Nun ist Sane natürlich mitnichten zum Sündenbock für die Misere bei dem Revierklub zu stempeln. Vielmehr sind Wattenscheids existenzbedrohenden Probleme hausgemacht: Der Verein hat sich bei seinen Bemühungen um eine Rückkehr zumindest in den drittklassigen Profi-Fußball - wie zahlreiche andere Traditionsklubs in den vergangenen Jahren auch - schlichtweg übernommen. Auch die im vergangenen Sommer noch hochfliegenden Pläne zur Entwicklung des Klubs "zum digitalisiertesten Verein Europas" und für schnelle Millionen-Einnahmen platzten inzwischen schon wie eine Seifenblase.

Gleichwohl würde mit Wattenscheids Aus ein weiteres Stück Fußball-Romantik, zu der in Wattenscheid auch stets die unwidersprochen "beste Stadionwurst Deutschlands" gehörte, in den Geschichtsbüchern verschwinden. Unvergessen jedenfalls die fast ein Vierteljahrhundert zurückliegenden Bundesliga-Jahre des Underdogs, den Bayern Münchens Manager Uli Hoeneß als "das Schlimmste, was der Bundesliga passieren konnte", verteufelte: Von 1990 bis 1994 blamierte der vom Textilunternehmer Klaus Steilmann und seiner Manager-Tochter Britta auf Profi-Niveau getrimmte Verein sogar Münchens Starensemble gleich zweimal bis auf die Knochen. Damalige Spieler wie Sanes Vater Souleyman, Marek Lesniak oder Thorsten Fink und auch Trainer Hannes Bongartz sind bis heute ein Begriff, später nutzten auch noch andere wie die Altintop-Zwillinge Hamit und Halil den Klub als Sprungbrett.

Doch vom Glanz schon lange vergangener Tage ist mittlerweile fast nichts mehr zu sehen. Dabei haben Can und seine Mitstreiter in höchster Not nahezu alles versucht: Ob Eintrittskarten zu Pressekonferenzen für 75 Euro, eine Teilnahme am Training für 100 Euro oder auch die Namenspatenschaft über Stadion für 20.000 Euro - praktisch alles erdenklich Mögliche sollte zur Rettung zu Geld gemacht werden. Auch die in der Vergangenheit gebeutelten Ligarivalen Rot-Weiss Essen und Rot-Weiß Oberhausen organisierten Hilfsaktionen für den notleidenden Nachbarn.

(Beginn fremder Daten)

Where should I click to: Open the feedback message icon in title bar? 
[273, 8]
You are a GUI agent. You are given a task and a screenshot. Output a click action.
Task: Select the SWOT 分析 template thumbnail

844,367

Letztlich aber kamen bis 24 Stunden vor Ende der Galgenfrist nicht einmal 140.000 Euro zusammen. Ob das kurzfristige Engagement von Josef Schnusenberg, dem krisenerfahrenen Ex-Präsidenten des benachbarten Bundesligisten Schalke 04, im Wattenscheider Aufsichtsrat noch rechtzeitig für eine Wende zum Guten kam, musste nach dem vergangenen Wochenende auch immer stärker bezweifelt werden.